Sem saber de mais uma vítima fatal em acidente ocorrido na av. Waldemar G. Ferreira, o coordenador da Defesa Civil, Álvaro de Brito, procurou o JC, por volta das 13 horas, para criticar o secretário municipal dos Negócios Jurídicos, Luiz Pegoraro. Brito referiu-se ao posicionamento do secretário que, segundo ele, trabalhou contra a proposta de uma legislação para a criação da Coordenadoria Municipal da Defesa Civil. Brito também criticou que o secretário Pegoraro insistiu no decreto de calamidade pública quando o correto era o decreto de emergência, concentrando a questão em alguns pontos críticos.
Embora o comentário de Álvaro de Brito não tenha nenhuma referência com a consequência do último acidente fatal na av. Waldemar G. Ferreira, o coordenador da Defesa Civil reclamou que sem conhecer como nós trabalhamos, sem ter entrado uma vez sequer em alagamentos, no meio da chuva, sem ter trabalhado para socorrer pessoas, o secretário jurídico, sentado em sua escrivaninha, decidiu ser contra a proposta do projeto, que criaria uma estrutura cm fundamentação jurídica para a Defesa Civil, como já acontece em São Carlos, Rio Claro e Cubatão.
Na avaliação de Brito, a Defesa Civil do Estado enviaria recursos se a Prefeitura não tivesse insistido no decreto de calamidade, quando deveria ser de emergência.

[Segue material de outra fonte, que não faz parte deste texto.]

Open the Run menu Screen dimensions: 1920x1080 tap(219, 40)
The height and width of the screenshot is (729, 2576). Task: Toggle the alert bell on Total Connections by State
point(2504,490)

Sobre a atuação da área na prevenção das pessoas quando à chuva de 8 de fevereiro deste ano, Álvaro de Brito repetiu que nós fomos avisados pelo IPMet e, em seguida, avisamos a Emdurb, DAE, Corpo de Bombeiro, Obras e Sear. A Polícia Militar já estava nas ruas e acompanhamos o trabalho através do HT. Além disso, eu entrei ao vivo em duas rádios locais para alertar a população.
O coordenador completou que haviam mais de 300 pontos de alagamentos no dia da chuva. É impossível atender todos. A av. Alfredo Maia foi interditada, mas as águas levaram a sinalização. Com a notícia de pessoas desaparecidas a prioridade passou a ser o salvamento, como acontece com a Defesa Civil em todo o mundo. Nós agimos.